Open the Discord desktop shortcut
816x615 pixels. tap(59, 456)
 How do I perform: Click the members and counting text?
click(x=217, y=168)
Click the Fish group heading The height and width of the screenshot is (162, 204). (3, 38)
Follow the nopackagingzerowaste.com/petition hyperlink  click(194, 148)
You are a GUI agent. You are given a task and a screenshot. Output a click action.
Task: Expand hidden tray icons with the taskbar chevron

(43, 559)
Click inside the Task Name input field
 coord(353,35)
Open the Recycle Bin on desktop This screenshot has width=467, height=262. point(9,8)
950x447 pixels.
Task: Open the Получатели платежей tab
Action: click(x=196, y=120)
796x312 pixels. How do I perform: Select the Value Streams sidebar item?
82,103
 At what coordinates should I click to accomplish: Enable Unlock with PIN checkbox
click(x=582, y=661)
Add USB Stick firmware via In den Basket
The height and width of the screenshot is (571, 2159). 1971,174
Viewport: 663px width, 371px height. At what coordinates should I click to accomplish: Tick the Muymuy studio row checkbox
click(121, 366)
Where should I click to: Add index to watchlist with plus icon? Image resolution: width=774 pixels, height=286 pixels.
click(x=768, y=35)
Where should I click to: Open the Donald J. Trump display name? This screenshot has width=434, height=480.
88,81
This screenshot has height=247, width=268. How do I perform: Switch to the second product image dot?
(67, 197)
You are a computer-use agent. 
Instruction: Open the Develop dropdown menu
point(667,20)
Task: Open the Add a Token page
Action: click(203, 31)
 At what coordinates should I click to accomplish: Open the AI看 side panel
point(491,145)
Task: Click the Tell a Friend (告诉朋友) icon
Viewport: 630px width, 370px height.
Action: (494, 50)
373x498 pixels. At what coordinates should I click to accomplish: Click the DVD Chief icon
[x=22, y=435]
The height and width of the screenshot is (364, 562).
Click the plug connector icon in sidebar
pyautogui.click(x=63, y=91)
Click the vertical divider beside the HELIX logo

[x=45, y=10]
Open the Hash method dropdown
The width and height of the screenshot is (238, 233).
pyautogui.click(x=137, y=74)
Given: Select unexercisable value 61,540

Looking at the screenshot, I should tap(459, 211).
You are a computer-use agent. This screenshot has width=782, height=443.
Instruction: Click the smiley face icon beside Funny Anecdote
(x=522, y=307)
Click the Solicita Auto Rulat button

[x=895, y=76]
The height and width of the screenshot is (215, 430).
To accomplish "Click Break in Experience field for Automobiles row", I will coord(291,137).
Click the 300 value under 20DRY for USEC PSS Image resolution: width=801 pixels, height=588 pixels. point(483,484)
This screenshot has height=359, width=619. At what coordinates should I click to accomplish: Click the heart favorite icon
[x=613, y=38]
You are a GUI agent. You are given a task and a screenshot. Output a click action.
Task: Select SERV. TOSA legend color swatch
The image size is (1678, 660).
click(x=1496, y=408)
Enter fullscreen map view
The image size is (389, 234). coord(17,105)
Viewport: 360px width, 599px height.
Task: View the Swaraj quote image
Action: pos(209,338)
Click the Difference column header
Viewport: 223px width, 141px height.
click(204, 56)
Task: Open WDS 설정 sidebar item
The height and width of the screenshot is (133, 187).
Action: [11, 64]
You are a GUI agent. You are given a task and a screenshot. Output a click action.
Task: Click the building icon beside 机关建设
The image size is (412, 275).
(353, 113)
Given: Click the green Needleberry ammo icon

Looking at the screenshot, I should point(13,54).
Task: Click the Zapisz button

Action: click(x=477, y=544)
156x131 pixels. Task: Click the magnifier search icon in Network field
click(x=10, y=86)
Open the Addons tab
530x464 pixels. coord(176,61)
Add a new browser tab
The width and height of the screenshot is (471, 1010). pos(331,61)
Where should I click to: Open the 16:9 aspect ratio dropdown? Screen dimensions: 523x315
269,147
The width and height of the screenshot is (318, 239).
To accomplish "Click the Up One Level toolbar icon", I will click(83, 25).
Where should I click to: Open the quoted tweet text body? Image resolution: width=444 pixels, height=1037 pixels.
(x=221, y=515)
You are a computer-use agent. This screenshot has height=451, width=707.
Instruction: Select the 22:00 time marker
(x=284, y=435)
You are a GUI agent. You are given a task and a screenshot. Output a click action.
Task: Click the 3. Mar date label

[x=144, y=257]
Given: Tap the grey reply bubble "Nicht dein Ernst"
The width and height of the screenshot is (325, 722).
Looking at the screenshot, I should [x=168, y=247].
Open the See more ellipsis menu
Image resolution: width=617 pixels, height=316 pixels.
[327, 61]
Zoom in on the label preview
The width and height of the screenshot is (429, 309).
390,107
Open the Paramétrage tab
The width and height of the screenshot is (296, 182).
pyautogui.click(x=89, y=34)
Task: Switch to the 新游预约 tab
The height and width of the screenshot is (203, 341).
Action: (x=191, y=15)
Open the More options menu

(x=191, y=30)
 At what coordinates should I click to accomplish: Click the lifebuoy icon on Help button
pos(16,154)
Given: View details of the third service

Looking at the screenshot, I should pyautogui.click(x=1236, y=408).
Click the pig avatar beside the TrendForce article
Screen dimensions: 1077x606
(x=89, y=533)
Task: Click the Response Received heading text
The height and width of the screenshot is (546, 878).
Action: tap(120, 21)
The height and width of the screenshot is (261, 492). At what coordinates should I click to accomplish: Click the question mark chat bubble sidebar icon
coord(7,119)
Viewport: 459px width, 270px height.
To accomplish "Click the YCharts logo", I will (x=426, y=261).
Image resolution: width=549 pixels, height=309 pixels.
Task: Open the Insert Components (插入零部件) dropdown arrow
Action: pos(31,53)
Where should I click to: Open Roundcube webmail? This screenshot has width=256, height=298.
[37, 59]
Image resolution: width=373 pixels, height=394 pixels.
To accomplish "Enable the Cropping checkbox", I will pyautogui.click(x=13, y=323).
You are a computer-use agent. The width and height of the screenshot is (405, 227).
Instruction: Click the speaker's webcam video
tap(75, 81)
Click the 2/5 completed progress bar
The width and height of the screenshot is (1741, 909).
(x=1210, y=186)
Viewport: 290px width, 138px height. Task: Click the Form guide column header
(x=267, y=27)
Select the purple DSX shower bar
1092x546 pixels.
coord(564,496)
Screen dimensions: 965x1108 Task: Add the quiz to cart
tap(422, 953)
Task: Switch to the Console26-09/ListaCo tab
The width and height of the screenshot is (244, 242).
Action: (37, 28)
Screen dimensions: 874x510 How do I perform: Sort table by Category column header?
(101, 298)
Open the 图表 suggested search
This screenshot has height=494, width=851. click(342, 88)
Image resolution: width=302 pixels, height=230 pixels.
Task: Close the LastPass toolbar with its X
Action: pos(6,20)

* [WHAT TO WORK ON]: From the first line to the last, return the data above exactly.

* [RESULT FOR THIS EXERCISE]:
Open the Discord desktop shortcut
816x615 pixels. tap(59, 456)
 How do I perform: Click the members and counting text?
click(x=217, y=168)
Click the Fish group heading The height and width of the screenshot is (162, 204). (3, 38)
Follow the nopackagingzerowaste.com/petition hyperlink  click(194, 148)
You are a GUI agent. You are given a task and a screenshot. Output a click action.
Task: Expand hidden tray icons with the taskbar chevron

(43, 559)
Click inside the Task Name input field
 coord(353,35)
Open the Recycle Bin on desktop This screenshot has width=467, height=262. point(9,8)
950x447 pixels.
Task: Open the Получатели платежей tab
Action: click(x=196, y=120)
796x312 pixels. How do I perform: Select the Value Streams sidebar item?
82,103
 At what coordinates should I click to accomplish: Enable Unlock with PIN checkbox
click(x=582, y=661)
Add USB Stick firmware via In den Basket
The height and width of the screenshot is (571, 2159). 1971,174
Viewport: 663px width, 371px height. At what coordinates should I click to accomplish: Tick the Muymuy studio row checkbox
click(121, 366)
Where should I click to: Add index to watchlist with plus icon? Image resolution: width=774 pixels, height=286 pixels.
click(x=768, y=35)
Where should I click to: Open the Donald J. Trump display name? This screenshot has width=434, height=480.
88,81
This screenshot has height=247, width=268. How do I perform: Switch to the second product image dot?
(67, 197)
You are a computer-use agent. 
Instruction: Open the Develop dropdown menu
point(667,20)
Task: Open the Add a Token page
Action: click(203, 31)
 At what coordinates should I click to accomplish: Open the AI看 side panel
point(491,145)
Task: Click the Tell a Friend (告诉朋友) icon
Viewport: 630px width, 370px height.
Action: (494, 50)
373x498 pixels. At what coordinates should I click to accomplish: Click the DVD Chief icon
[x=22, y=435]
The height and width of the screenshot is (364, 562).
Click the plug connector icon in sidebar
pyautogui.click(x=63, y=91)
Click the vertical divider beside the HELIX logo

[x=45, y=10]
Open the Hash method dropdown
The width and height of the screenshot is (238, 233).
pyautogui.click(x=137, y=74)
Given: Select unexercisable value 61,540

Looking at the screenshot, I should tap(459, 211).
You are a computer-use agent. This screenshot has width=782, height=443.
Instruction: Click the smiley face icon beside Funny Anecdote
(x=522, y=307)
Click the Solicita Auto Rulat button

[x=895, y=76]
The height and width of the screenshot is (215, 430).
To accomplish "Click Break in Experience field for Automobiles row", I will coord(291,137).
Click the 300 value under 20DRY for USEC PSS Image resolution: width=801 pixels, height=588 pixels. point(483,484)
This screenshot has height=359, width=619. At what coordinates should I click to accomplish: Click the heart favorite icon
[x=613, y=38]
You are a GUI agent. You are given a task and a screenshot. Output a click action.
Task: Select SERV. TOSA legend color swatch
The image size is (1678, 660).
click(x=1496, y=408)
Enter fullscreen map view
The image size is (389, 234). coord(17,105)
Viewport: 360px width, 599px height.
Task: View the Swaraj quote image
Action: pos(209,338)
Click the Difference column header
Viewport: 223px width, 141px height.
click(204, 56)
Task: Open WDS 설정 sidebar item
The height and width of the screenshot is (133, 187).
Action: [11, 64]
You are a GUI agent. You are given a task and a screenshot. Output a click action.
Task: Click the building icon beside 机关建设
The image size is (412, 275).
(353, 113)
Given: Click the green Needleberry ammo icon

Looking at the screenshot, I should point(13,54).
Task: Click the Zapisz button

Action: click(x=477, y=544)
156x131 pixels. Task: Click the magnifier search icon in Network field
click(x=10, y=86)
Open the Addons tab
530x464 pixels. coord(176,61)
Add a new browser tab
The width and height of the screenshot is (471, 1010). pos(331,61)
Where should I click to: Open the 16:9 aspect ratio dropdown? Screen dimensions: 523x315
269,147
The width and height of the screenshot is (318, 239).
To accomplish "Click the Up One Level toolbar icon", I will click(83, 25).
Where should I click to: Open the quoted tweet text body? Image resolution: width=444 pixels, height=1037 pixels.
(x=221, y=515)
You are a computer-use agent. This screenshot has height=451, width=707.
Instruction: Select the 22:00 time marker
(x=284, y=435)
You are a GUI agent. You are given a task and a screenshot. Output a click action.
Task: Click the 3. Mar date label

[x=144, y=257]
Given: Tap the grey reply bubble "Nicht dein Ernst"
The width and height of the screenshot is (325, 722).
Looking at the screenshot, I should [x=168, y=247].
Open the See more ellipsis menu
Image resolution: width=617 pixels, height=316 pixels.
[327, 61]
Zoom in on the label preview
The width and height of the screenshot is (429, 309).
390,107
Open the Paramétrage tab
The width and height of the screenshot is (296, 182).
pyautogui.click(x=89, y=34)
Task: Switch to the 新游预约 tab
The height and width of the screenshot is (203, 341).
Action: (x=191, y=15)
Open the More options menu

(x=191, y=30)
 At what coordinates should I click to accomplish: Click the lifebuoy icon on Help button
pos(16,154)
Given: View details of the third service

Looking at the screenshot, I should pyautogui.click(x=1236, y=408).
Click the pig avatar beside the TrendForce article
Screen dimensions: 1077x606
(x=89, y=533)
Task: Click the Response Received heading text
The height and width of the screenshot is (546, 878).
Action: tap(120, 21)
The height and width of the screenshot is (261, 492). At what coordinates should I click to accomplish: Click the question mark chat bubble sidebar icon
coord(7,119)
Viewport: 459px width, 270px height.
To accomplish "Click the YCharts logo", I will (x=426, y=261).
Image resolution: width=549 pixels, height=309 pixels.
Task: Open the Insert Components (插入零部件) dropdown arrow
Action: pos(31,53)
Where should I click to: Open Roundcube webmail? This screenshot has width=256, height=298.
[37, 59]
Image resolution: width=373 pixels, height=394 pixels.
To accomplish "Enable the Cropping checkbox", I will pyautogui.click(x=13, y=323).
You are a computer-use agent. The width and height of the screenshot is (405, 227).
Instruction: Click the speaker's webcam video
tap(75, 81)
Click the 2/5 completed progress bar
The width and height of the screenshot is (1741, 909).
(x=1210, y=186)
Viewport: 290px width, 138px height. Task: Click the Form guide column header
(x=267, y=27)
Select the purple DSX shower bar
1092x546 pixels.
coord(564,496)
Screen dimensions: 965x1108 Task: Add the quiz to cart
tap(422, 953)
Task: Switch to the Console26-09/ListaCo tab
The width and height of the screenshot is (244, 242).
Action: (37, 28)
Screen dimensions: 874x510 How do I perform: Sort table by Category column header?
(101, 298)
Open the 图表 suggested search
This screenshot has height=494, width=851. click(342, 88)
Image resolution: width=302 pixels, height=230 pixels.
Task: Close the LastPass toolbar with its X
Action: pos(6,20)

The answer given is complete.